Further note from the wiki author’s personal notes (2025)

tenpa-personal-notes-2025 sharpens the diagnosis of where Williams keeps going wrong: he approaches Śāntideva’s arguments as if they are making truth-claims about the ultimate nature of reality — do persons really exist or not? — and then complains that the answers are logically inconsistent within a realist framework. The point is that logical consistency within a metaphysical framework is not the goal. Therapeutic effectiveness is. Conventional and ultimate are not competing descriptions of reality; they are different modes of discourse for different stages of practice. Williams is applying Western metaphysical realist criteria to a tradition that has explicitly moved beyond that paradigm.

Indian primary-text support for the therapeutic-not-metaphysical reading comes from Śūnyatāsaptati vv. 67–71. Verse 71 is the explicit emptiness-of-emptiness statement; v. 70 is Nāgārjuna’s own diagnosis of why the nihilist misreading recurs (“frightened by this teaching”). If emptiness is itself empty, the whole apparatus is therapeutic and not metaphysical, and Williams’s incoherence-charge against Madhyamaka misfires at the level of genre rather than at the level of any particular BCA argument.

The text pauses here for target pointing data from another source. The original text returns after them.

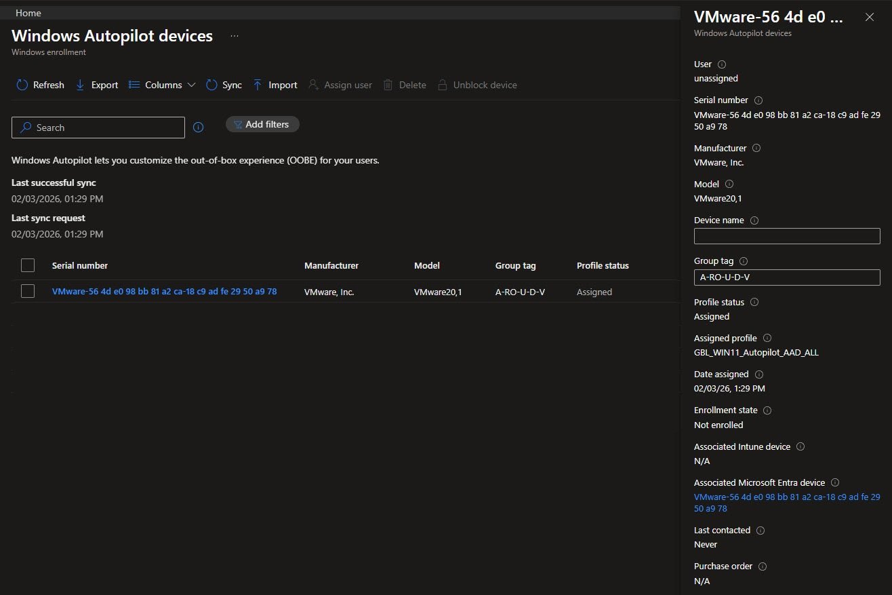
Task: Open the VMware serial number link in the table
Action: [164, 292]
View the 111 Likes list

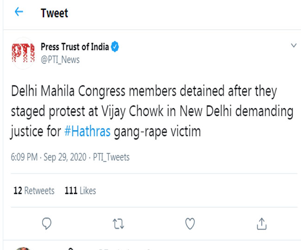(80, 191)
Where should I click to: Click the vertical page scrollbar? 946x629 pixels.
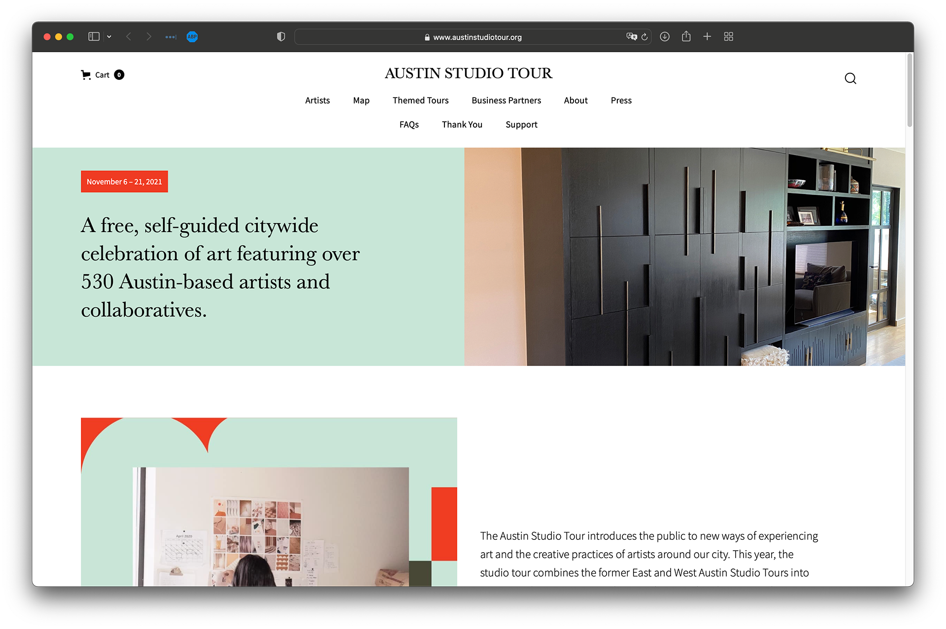910,91
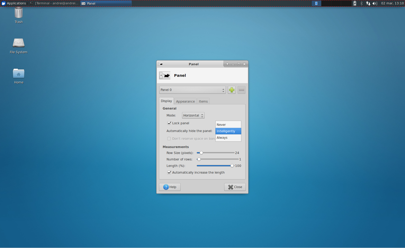The width and height of the screenshot is (405, 248).
Task: Open the File System desktop icon
Action: coord(18,43)
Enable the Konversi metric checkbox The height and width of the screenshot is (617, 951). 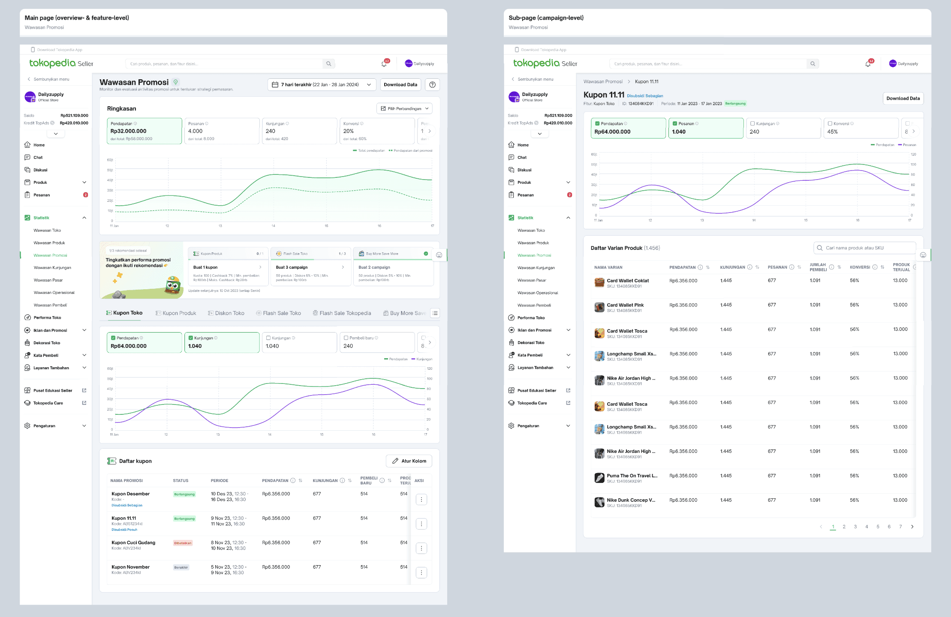click(x=830, y=123)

  • Siderits — principal interlocutor; Siderits’s feature review and Williams’s response form a tight closed exchange in PEW 50.3.
  • Burton — Williams’s doctoral student; institutional descendant of the Williams reading. Burton presses the framework-removal further (full removal, full nihilism); Williams stops at partial removal and partial nihilism.

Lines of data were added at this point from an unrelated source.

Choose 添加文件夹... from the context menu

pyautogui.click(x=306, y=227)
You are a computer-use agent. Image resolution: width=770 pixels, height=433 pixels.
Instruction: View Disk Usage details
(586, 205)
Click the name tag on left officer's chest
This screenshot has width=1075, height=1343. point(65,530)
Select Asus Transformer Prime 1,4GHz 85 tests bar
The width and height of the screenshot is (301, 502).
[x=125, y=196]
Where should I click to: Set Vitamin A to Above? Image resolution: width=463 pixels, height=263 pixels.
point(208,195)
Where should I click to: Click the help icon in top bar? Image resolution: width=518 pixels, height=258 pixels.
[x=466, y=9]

  • Westerhoff — direct counter-witness on the nihilism question. Westerhoff’s westerhoff-nihilist-interpretation-2016 is the principled defence of a framework-engaging sophisticated nihilism that rebuts the Burton-via-Williams line; engages Williams by name.
  • Kalupahana — opposite framework-revisionist. Where Williams defects on emptiness and toward nihilism, Kalupahana defects on Mahāyāna systematisation and toward pragmatism. Both are partial framework-removers; this wiki’s uses both as failure modes.